Deploy this version​

docker run litellm
docker run \
-e STORE_MODEL_IN_DB=True \
-p 4000:4000 \
ghcr.io/berriai/litellm:v1.73.0.rc.1

TLDR​

  • Why Upgrade
    • Passthrough Endpoints v2: Enhanced support for subroutes and custom cost tracking for passthrough endpoints.
    • Health Check Dashboard: New frontend UI for monitoring model health and status.
    • User Management: Set default team for new users - enables giving all users $10 API keys for exploration.
  • Who Should Read
    • Teams using Passthrough Endpoints
    • Teams using User Management on LiteLLM
    • Teams using Health Check Dashboard for models
    • Teams using Claude Code with LiteLLM
  • Risk of Upgrade
    • Low
      • No major breaking changes to existing functionality.

Key Highlights​

Passthrough Endpoints v2​


This release brings support for adding billing and full URL forwarding for passthrough endpoints.

Previously, you could only map simple endpoints, but now you can add just /bria and all subroutes automatically get forwarded - for example, /bria/v1/text-to-image/base/model and /bria/v1/enhance_image will both be forwarded to the target URL with the same path structure.

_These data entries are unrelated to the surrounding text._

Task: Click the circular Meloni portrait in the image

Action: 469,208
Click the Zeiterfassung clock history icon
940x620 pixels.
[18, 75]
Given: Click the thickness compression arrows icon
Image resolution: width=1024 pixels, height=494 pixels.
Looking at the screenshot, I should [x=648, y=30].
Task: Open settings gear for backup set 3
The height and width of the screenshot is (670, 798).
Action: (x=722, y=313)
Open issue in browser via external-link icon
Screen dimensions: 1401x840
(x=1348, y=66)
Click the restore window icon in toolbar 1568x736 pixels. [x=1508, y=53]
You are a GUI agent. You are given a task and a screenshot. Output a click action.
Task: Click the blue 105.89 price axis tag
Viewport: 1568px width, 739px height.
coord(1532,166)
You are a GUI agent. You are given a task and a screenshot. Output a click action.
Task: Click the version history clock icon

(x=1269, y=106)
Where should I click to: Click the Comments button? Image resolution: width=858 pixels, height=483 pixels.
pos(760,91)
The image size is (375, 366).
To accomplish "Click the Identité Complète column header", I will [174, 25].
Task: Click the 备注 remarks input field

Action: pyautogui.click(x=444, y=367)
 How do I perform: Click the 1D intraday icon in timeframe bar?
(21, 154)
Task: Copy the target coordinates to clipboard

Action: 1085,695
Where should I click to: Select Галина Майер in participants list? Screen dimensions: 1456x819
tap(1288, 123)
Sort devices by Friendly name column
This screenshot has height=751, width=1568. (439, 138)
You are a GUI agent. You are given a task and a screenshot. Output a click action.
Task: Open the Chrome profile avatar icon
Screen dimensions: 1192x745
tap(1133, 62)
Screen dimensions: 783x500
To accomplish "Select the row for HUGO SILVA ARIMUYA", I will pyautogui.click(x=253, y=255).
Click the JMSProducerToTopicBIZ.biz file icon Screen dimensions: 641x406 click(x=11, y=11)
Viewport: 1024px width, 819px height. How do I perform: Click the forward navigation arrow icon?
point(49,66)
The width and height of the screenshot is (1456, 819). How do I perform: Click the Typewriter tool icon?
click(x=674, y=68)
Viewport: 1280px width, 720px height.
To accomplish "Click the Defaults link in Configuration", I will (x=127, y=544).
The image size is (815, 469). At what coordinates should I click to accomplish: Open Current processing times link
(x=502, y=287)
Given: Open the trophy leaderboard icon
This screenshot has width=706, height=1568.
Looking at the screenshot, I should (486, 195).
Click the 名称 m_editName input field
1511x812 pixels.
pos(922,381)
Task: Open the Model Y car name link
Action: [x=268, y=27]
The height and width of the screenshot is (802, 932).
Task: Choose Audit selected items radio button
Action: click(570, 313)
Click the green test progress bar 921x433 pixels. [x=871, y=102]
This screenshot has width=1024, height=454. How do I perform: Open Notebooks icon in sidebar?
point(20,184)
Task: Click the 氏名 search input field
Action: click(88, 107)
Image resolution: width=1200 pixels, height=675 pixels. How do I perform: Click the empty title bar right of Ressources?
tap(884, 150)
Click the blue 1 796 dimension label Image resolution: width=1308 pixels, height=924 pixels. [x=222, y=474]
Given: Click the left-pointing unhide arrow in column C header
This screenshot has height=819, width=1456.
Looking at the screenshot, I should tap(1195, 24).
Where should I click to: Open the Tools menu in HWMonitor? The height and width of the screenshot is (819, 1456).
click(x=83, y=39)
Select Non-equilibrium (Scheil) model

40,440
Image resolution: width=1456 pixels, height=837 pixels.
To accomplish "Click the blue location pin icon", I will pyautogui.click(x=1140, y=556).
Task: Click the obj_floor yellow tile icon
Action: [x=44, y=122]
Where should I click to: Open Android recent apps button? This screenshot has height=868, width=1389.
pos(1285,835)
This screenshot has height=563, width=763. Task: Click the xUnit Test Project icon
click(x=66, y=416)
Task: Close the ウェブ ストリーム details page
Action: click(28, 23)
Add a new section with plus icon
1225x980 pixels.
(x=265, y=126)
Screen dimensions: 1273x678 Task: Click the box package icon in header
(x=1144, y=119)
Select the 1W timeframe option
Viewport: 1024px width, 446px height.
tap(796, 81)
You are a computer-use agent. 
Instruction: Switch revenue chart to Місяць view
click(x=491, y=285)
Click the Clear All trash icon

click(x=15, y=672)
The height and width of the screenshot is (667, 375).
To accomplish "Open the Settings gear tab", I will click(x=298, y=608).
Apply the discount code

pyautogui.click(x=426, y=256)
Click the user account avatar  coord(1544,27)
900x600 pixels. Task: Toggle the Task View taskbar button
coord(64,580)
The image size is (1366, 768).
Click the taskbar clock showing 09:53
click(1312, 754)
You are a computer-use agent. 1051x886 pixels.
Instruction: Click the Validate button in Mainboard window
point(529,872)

This means you as Proxy Admin can onboard third-party endpoints like Bria API and Mistral OCR, set a cost per request, and give your developers access to the complete API functionality.

Learn more about Passthrough Endpoints

v2 Health Checks​


This release brings support for Proxy Admins to select which specific models to health check and see the health status as soon as its individual check completes, along with last check times.

This allows Proxy Admins to immediately identify which specific models are in a bad state and view the full error stack trace for faster troubleshooting.

Set Default Team for New Users​


v1.73.0 introduces the ability to assign new users to Default Teams. This makes it much easier to enable experimentation with LLMs within your company, while also ensuring spend for exploration is tracked correctly.

What this means for Proxy Admins:

  • Set a max budget per team member: This sets a max amount an individual can spend within a team.
  • Set a default team for new users: When a new user signs in via SSO / invitation link, they will be automatically added to this team.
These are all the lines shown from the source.